How intentionalism can save us from Obamacare: addressing the left’s big canard
We’ve all heard it by now: “ObamaCare is the law of the land!” — the implication being, even from some Republicans (and John McCain), that a law passed using parliamentary gimmicks and tied to budget reconciliation cannot possibly be dealt with by the House in what is, in fact, a budget standoff.
But those constitutional and ethical points aside (the Dems passed the law in a corrupt manner, foregoing regular order and excluding the GOP from the process, lying to the electorate about what it offered and how that would affect individual healthcare, which was then in turn adopted by the Supreme Court as something other than what was proposed, in an act of judicial activism so profound that it essentially legitimized rewriting of statutes from the bench); and bracketing for a moment the common conservative rejoinders that SCOTUS has also ruled constitutional slavery, segregation, internment, etc (and so is hardly infallible), what I want to focus on here is the linguistic and intentionalist aspect of what is happening, then ask input from those with a better understanding of our legal process than I hold in order to bring some clarity to my argument.
To wit: after SCOTUS ruled on the constitutionality of the Affordable Care Act, Obama has gone through and made a number of changes to it — that is, altering the law that was both passed and adjudicated (waivers, deadline changes, etc) — creating what you all now know, from years of having read me, is not an “expanded text” but rather an entirely new one, and one in which winners and losers are selected by the President based on cronyism or political expediency.
Therefore, what we are being told we must follow is a law that was never passed by the Congress, and never adjudicated by the Supreme Court; that is, it is an entirely new law, a different law, and a law that does not have the imprimatur of Congress — and as Congress is currently constituted, could not gain legislative approval if revisited by the direction of the Court.
This is the case because Obama has “fundamentally transformed” what was already a terrible, non-transparent, and deceitful law into something entirely other through his various decrees and waivers and delays, sowing inequity of opportunity, finding ways to exclude Congress from bearing any burden from the exchanges, throwing sops to big business, etc — and make no mistake, the unions will surely follow.
Which means that the law as passed is not the law that we are going to be required to follow should the House cave here.

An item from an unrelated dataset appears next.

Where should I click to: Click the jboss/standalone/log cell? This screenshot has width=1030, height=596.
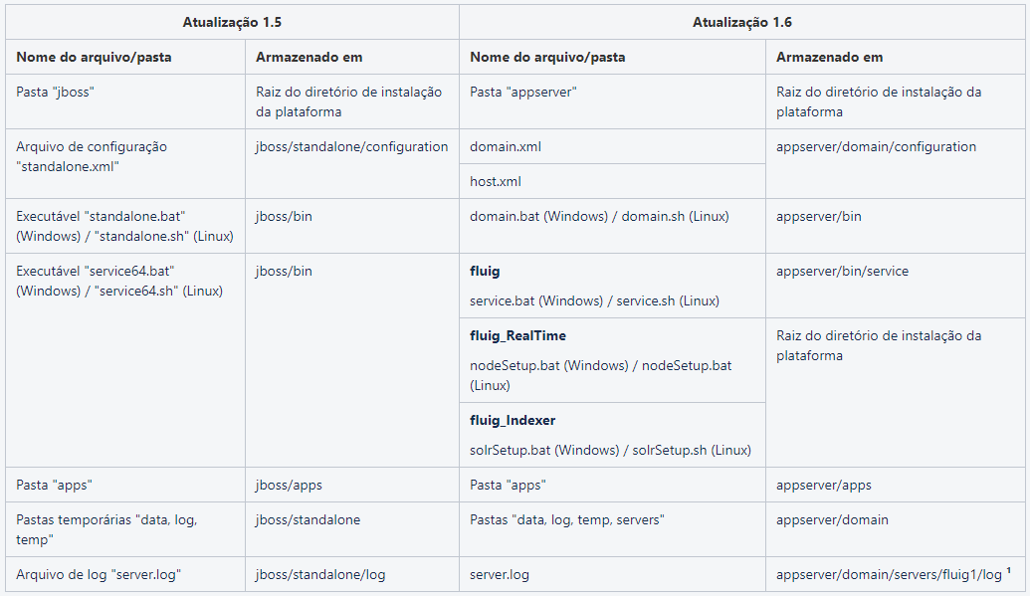352,574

In fact, any House capitulation would be a direct violation of its constitutional duty, because they’d be allowing for the budgeting of a law that wasn’t passed by the legislature, wasn’t signed by the President, and wasn’t upheld by SCOTUS. Instead, they’d be funding a law that doesn’t linguistically and factually exist — because the text has been changed and rewritten — and forcing (certain) Americans to follow this new and very different text, one not passed by Congress or signed by the President, under penalty of well, “tax” (though we were told it wasn’t a tax, up until the time it needed transmutation into one to be held constitutional in the Roberts’ rewriting of the statute). Twice the Supreme Court has held that the Executive (under Nixon and Clinton) does not have this power, so precedent would be on the side of the intentionalists and originalists, for what that’s worth.
So the question becomes — and this goes back to language and intentionalism (which, I know — fundamentally unserious, but stick with me, “realists,” and let this “purist” have his say) — should the House fold, and ObamaCare gain funding going forward, from a legal perspective, would a citizen have standing to challenge the constitutionality of the law using the legal reasoning that, as a law, the current iteration is not the law that Congress passed, not the law the Court (erroneously) ruled upon, and so is not binding under our system of governance?
That’s where I’d need to hear from lawyers. Because if this is in fact the case, then perhaps an alternative strategy would be not to let ObamaCare receive funding and then implode on its own dysfunction; but rather, allow it funding so that it can be challenged should someone have standing to do so, the argument again being that the law being implemented and enforced does not exist and therefore is not a law at all.
I’ve been writing for years about why it matters how we get there — only to be harangued by both leftist antifoundationalists (to whom the ends justify the means) and GOP “realists” who cling to incoherent linguistic ideas about textualism that are in fact nothing more than intentionalism stripped of the necessity of understanding the originary intent (itself tied to perfectly sensible legal conventions about making that intent as clear as possible; so this isn’t about mind reading, but rather about language and the way signs actually function in the arena of interpretation vs the way signifiers can be used in that same arena to work around originary intent).
So let me ask this of those of you with legal training: where would standing come in should the CR pass “cleanly”? And, from a political standpoint — assuming such standing exists — would this not give Roberts the chance to right a remarkable and unforgivable wrong perpetrated against the American people by an activist judiciary? [edit: at least one group believes so and has already filed suit under a similar line of reasoning; now it’s important to explain how that reasoning works to people reared on bromides about the “democratization” of interpretation and “Living Constitutions”. h/t Pablo]
Too, wouldn’t the prior ruling almost ensure, politically, that the American people never again grant the progressive left a supermajority by which they could revitalize and pass the “newer” law?
I’m interested in your thoughts. Discuss, please.